The falcon is trained to hunt, flying in circles over the head of the falconer, responding to verbal commands or whistles or arm motions. But as it flies, the circles get wider and wider. The voice of the falconer is farther and farther away. Now I barely hear it. Now I don’t hear it all. Did I, the falcon, consciously choose to fly off from God, the Falconer? Or did I simply fly too far, further and further from the Falconer’s voice, until, perhaps without even noticing, I am flying on my own?

And am I now free, as the secularist would say, free from the stupid rules and narrow constraints of childish faith? Or am I merely without a center? Am I one of those who now “lack all conviction,” not believing anything in particular, playing it safe, going in whichever direction the wind is blowing? Is it enough for me now to be, as so many claim as an adequate goal in life, “a good person”?

Wenders, I think, has it right. God exiles no one. Many choose, one small choice at a time, to exile themselves. As the church bulletin board asked, “If God seems distant, who do you think has moved?”

Many of us never officially leave faith; we simply move to the edge—just inside faith, or just outside it—and take up residence there. We are neither fully in nor fully out. Like T.S. Eliot’s spiritual sleepers we live dormantly “under forgetful snow/ feeding a little life with dried tubers.”

But can I be “just outside” faith? Is faith like being pregnant—you are or you aren’t–or is it like being a sports fan—ranging from fanatical to indifferent, with at some point, known only to God, not being a fan at all? Some are fair weather fans and are back on the bandwagon when the team makes it to the championship game. With faith it’s often the reverse. We are foul-weather fans, becoming interested in God only when life turns stormy and he seems useful.

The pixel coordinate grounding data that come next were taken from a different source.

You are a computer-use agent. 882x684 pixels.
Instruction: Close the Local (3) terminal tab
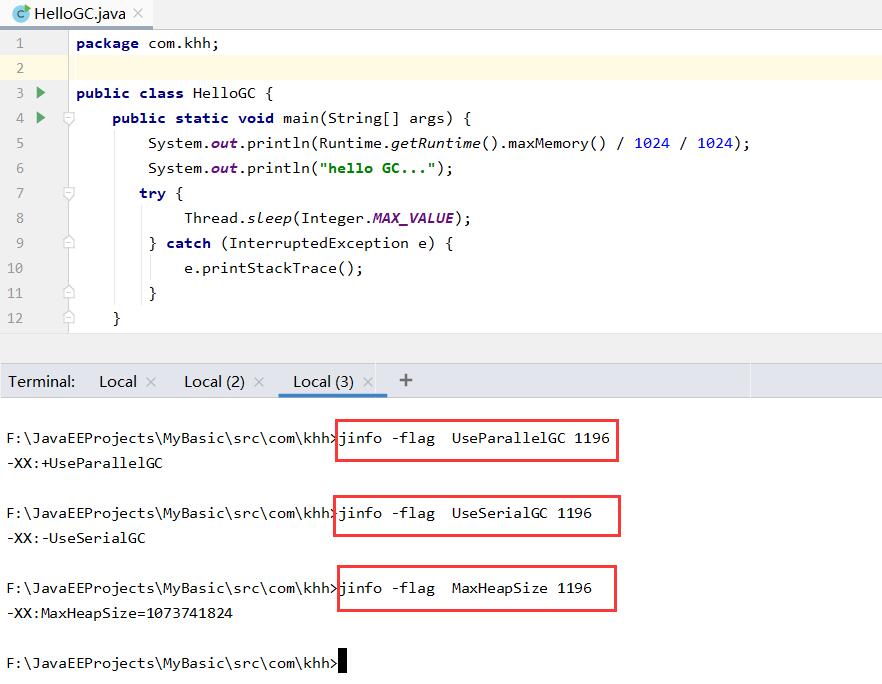[x=368, y=382]
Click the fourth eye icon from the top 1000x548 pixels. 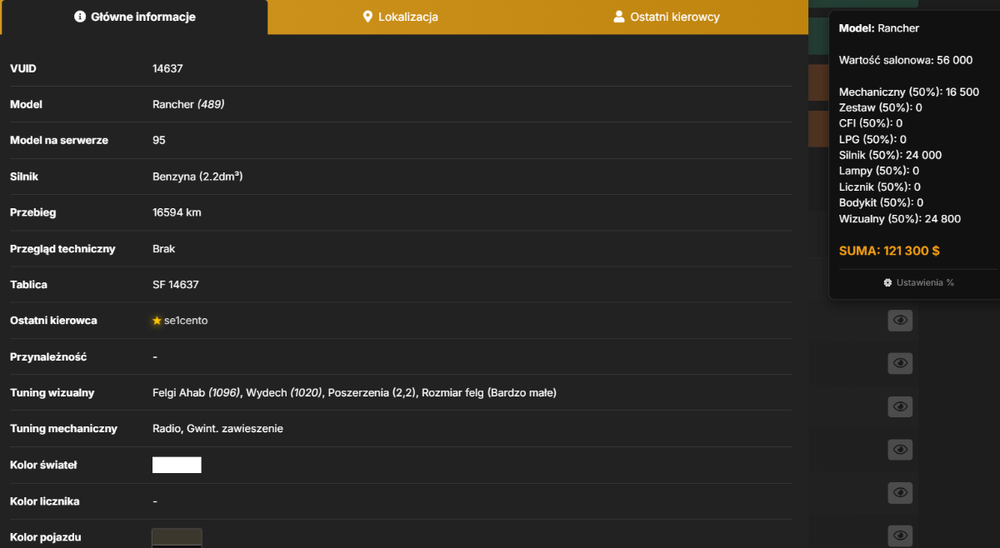pyautogui.click(x=900, y=450)
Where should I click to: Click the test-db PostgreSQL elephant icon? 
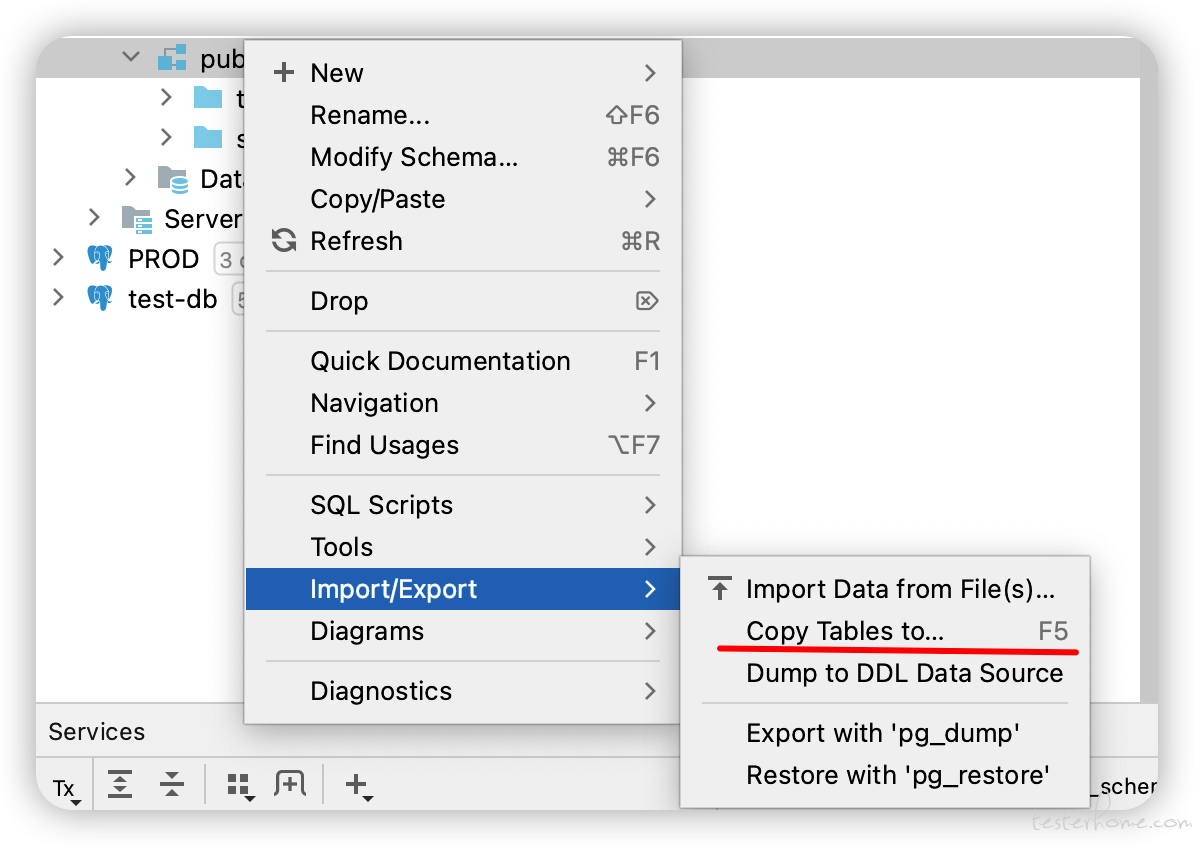tap(100, 298)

We are like the prodigal son. Give me my inheritance so I can live life the way I want to live it, away from the burdensome voice of the Falconer. Our life without a center falls apart—or perhaps simply declines into emptiness—and we wonder if we can come home. The answer, always, is “Yes.” We can come home. It has been pointed out that the story of The Prodigal Son is misnamed. It is not primarily a story about the son’s failure, but about the father’s welcoming forgiveness. It should be called the story of the Forgiving Father.

But returning home is a choice. It will not be forced upon us. Coerced faith is no faith at all. Some return home in one giant step, moved by the power of the Spirit to repent and commit again. Others will return as they left, one small step at a time, in a long journey of small acts of belief. And, of course, some will never return at all.

But whether in a moment or as part of a long journey, those who choose to return will find the forgiving father, not just waiting but scanning the horizon, eager to forgive, eager to kill the fatted calf, eager for a celebration.